# Circular Saw Adjustable ?????



## Evil Scotsman (May 30, 2008)

Hola,

You guys will have a good laugh at my expense for this one! Are handheld circular saws adjustable for depth? I was just watching some vids on Utube (http://www.youtube.com/watch?v=CH5dW-QcgeI&feature=related) and the guy mentioned that he adjusted the blade to reach just under the bottom part of the board. I had NO IDEA :blink: that you could adjust the saw blade. Is this true or did I miss under stand? If so how would you go about it? 

Thanks Again


----------



## mdlbldrmatt135 (Dec 6, 2006)

Both I've had have been....... look toward the backside of the saw under the motor housing......... there should be some kind of Lever or nut 

You'll see an arched shape coming off the baseplate in the link below..........
http://mdm.boschwebservices.com/MDMCache/t10/0000000/r00753v-1.pdf


----------



## Terry Beeson (May 29, 2008)

I've not seen one that was NOT adjustable depth.... Different ones use different mechanisms for locking, but you should see some sort of locking mechanism (wing nut, lever nut, knob, etc.) at the rear of the base plate that will look pretty obvious. Loosening this will allow the base plate to drop or raise as it will be hinged at the front of the saw. This in turn adjusts the depth of the blade/cut. Raising the base plate will make it deeper, lowering it will make it shallower. Basically, you should adjust to where the tips of the blade will go through the piece to be cut by about 1/4 inch or so... depending on the blade... but 1/4 in is a good rule of thumb for me... 

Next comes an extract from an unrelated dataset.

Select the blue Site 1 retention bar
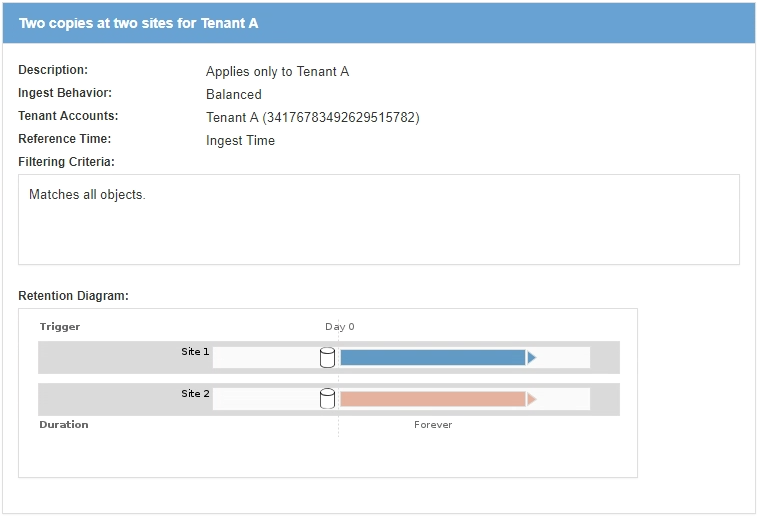Image resolution: width=759 pixels, height=517 pixels. pyautogui.click(x=432, y=357)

By the way, this is the same for a table saw in case you didn't know you could adjust the blade height on them...


----------



## Evil Scotsman (May 30, 2008)

Terry Beeson said:


> at the rear of the base plate that will look pretty obvious. Loosening this will allow the base plate to drop or raise as it will be hinged at the front of the saw. This in turn adjusts the depth of the blade/cut. Raising the base plate will make it deeper, lowering it will make it shallower. Basically, you should adjust to where the tips of the blade will go through the piece to be cut by about 1/4 inch or so... depending on the blade... but 1/4 in is a good rule of thumb for me...
> 
> By the way, this is the same for a table saw in case you didn't know you could adjust the blade height on them...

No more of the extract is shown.